WHAT TO DO: Copy every line below precisely as it appears.

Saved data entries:
★ ★ ★ ★ ★ ★ ★

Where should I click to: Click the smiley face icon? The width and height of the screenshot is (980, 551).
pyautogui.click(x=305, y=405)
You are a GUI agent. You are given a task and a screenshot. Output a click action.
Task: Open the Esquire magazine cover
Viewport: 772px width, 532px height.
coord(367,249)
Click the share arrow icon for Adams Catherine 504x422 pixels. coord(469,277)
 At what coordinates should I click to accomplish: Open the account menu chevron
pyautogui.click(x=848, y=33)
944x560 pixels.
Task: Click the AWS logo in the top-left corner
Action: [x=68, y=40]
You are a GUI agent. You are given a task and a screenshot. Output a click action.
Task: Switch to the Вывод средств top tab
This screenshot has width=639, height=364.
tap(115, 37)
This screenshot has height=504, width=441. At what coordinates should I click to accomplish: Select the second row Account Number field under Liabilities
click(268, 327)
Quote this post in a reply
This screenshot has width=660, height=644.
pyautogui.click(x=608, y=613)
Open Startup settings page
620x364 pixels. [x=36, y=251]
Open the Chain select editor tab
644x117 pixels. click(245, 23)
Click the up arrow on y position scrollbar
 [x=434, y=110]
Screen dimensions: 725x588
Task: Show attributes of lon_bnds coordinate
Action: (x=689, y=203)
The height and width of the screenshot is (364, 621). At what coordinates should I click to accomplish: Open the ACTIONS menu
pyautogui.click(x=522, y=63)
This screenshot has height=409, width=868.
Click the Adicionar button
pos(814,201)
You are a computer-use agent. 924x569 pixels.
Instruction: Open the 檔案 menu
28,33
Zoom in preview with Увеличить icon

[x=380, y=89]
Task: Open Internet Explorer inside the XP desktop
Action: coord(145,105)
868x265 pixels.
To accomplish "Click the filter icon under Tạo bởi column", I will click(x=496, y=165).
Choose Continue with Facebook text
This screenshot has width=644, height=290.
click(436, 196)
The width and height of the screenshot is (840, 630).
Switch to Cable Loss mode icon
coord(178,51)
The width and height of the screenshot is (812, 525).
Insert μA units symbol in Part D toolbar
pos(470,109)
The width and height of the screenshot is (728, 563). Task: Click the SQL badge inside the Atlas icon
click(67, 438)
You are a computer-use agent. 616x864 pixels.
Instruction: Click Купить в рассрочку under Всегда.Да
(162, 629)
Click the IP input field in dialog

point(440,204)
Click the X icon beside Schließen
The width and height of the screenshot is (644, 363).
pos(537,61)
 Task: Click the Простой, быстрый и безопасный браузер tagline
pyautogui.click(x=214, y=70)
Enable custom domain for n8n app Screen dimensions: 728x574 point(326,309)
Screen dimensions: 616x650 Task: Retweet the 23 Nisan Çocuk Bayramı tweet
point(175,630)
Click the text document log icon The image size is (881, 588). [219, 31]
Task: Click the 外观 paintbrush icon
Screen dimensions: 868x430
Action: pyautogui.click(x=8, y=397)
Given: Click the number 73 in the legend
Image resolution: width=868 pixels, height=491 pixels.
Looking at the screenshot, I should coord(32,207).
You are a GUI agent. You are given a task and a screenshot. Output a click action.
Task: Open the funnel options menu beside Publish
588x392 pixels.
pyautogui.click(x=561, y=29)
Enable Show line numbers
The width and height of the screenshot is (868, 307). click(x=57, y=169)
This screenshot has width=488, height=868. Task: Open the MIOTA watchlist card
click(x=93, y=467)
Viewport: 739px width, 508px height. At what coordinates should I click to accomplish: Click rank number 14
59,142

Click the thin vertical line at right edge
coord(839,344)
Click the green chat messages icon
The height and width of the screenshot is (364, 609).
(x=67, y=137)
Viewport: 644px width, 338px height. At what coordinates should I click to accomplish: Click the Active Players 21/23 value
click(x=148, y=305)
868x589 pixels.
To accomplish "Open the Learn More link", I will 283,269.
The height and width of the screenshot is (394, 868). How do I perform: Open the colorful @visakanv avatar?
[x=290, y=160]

★ ★ ★ ★ ★ ★ ★

WRITTEN ANSWER:
Where should I click to: Click the smiley face icon? The width and height of the screenshot is (980, 551).
pyautogui.click(x=305, y=405)
You are a GUI agent. You are given a task and a screenshot. Output a click action.
Task: Open the Esquire magazine cover
Viewport: 772px width, 532px height.
coord(367,249)
Click the share arrow icon for Adams Catherine 504x422 pixels. coord(469,277)
 At what coordinates should I click to accomplish: Open the account menu chevron
pyautogui.click(x=848, y=33)
944x560 pixels.
Task: Click the AWS logo in the top-left corner
Action: [x=68, y=40]
You are a GUI agent. You are given a task and a screenshot. Output a click action.
Task: Switch to the Вывод средств top tab
This screenshot has width=639, height=364.
tap(115, 37)
This screenshot has height=504, width=441. At what coordinates should I click to accomplish: Select the second row Account Number field under Liabilities
click(268, 327)
Quote this post in a reply
This screenshot has width=660, height=644.
pyautogui.click(x=608, y=613)
Open Startup settings page
620x364 pixels. [x=36, y=251]
Open the Chain select editor tab
644x117 pixels. click(245, 23)
Click the up arrow on y position scrollbar
 [x=434, y=110]
Screen dimensions: 725x588
Task: Show attributes of lon_bnds coordinate
Action: (x=689, y=203)
The height and width of the screenshot is (364, 621). At what coordinates should I click to accomplish: Open the ACTIONS menu
pyautogui.click(x=522, y=63)
This screenshot has height=409, width=868.
Click the Adicionar button
pos(814,201)
You are a computer-use agent. 924x569 pixels.
Instruction: Open the 檔案 menu
28,33
Zoom in preview with Увеличить icon

[x=380, y=89]
Task: Open Internet Explorer inside the XP desktop
Action: coord(145,105)
868x265 pixels.
To accomplish "Click the filter icon under Tạo bởi column", I will click(x=496, y=165).
Choose Continue with Facebook text
This screenshot has width=644, height=290.
click(436, 196)
The width and height of the screenshot is (840, 630).
Switch to Cable Loss mode icon
coord(178,51)
The width and height of the screenshot is (812, 525).
Insert μA units symbol in Part D toolbar
pos(470,109)
The width and height of the screenshot is (728, 563). Task: Click the SQL badge inside the Atlas icon
click(67, 438)
You are a computer-use agent. 616x864 pixels.
Instruction: Click Купить в рассрочку under Всегда.Да
(162, 629)
Click the IP input field in dialog

point(440,204)
Click the X icon beside Schließen
The width and height of the screenshot is (644, 363).
pos(537,61)
 Task: Click the Простой, быстрый и безопасный браузер tagline
pyautogui.click(x=214, y=70)
Enable custom domain for n8n app Screen dimensions: 728x574 point(326,309)
Screen dimensions: 616x650 Task: Retweet the 23 Nisan Çocuk Bayramı tweet
point(175,630)
Click the text document log icon The image size is (881, 588). [219, 31]
Task: Click the 外观 paintbrush icon
Screen dimensions: 868x430
Action: pyautogui.click(x=8, y=397)
Given: Click the number 73 in the legend
Image resolution: width=868 pixels, height=491 pixels.
Looking at the screenshot, I should coord(32,207).
You are a GUI agent. You are given a task and a screenshot. Output a click action.
Task: Open the funnel options menu beside Publish
588x392 pixels.
pyautogui.click(x=561, y=29)
Enable Show line numbers
The width and height of the screenshot is (868, 307). click(x=57, y=169)
This screenshot has width=488, height=868. Task: Open the MIOTA watchlist card
click(x=93, y=467)
Viewport: 739px width, 508px height. At what coordinates should I click to accomplish: Click rank number 14
59,142

Click the thin vertical line at right edge
coord(839,344)
Click the green chat messages icon
The height and width of the screenshot is (364, 609).
(x=67, y=137)
Viewport: 644px width, 338px height. At what coordinates should I click to accomplish: Click the Active Players 21/23 value
click(x=148, y=305)
868x589 pixels.
To accomplish "Open the Learn More link", I will 283,269.
The height and width of the screenshot is (394, 868). How do I perform: Open the colorful @visakanv avatar?
[x=290, y=160]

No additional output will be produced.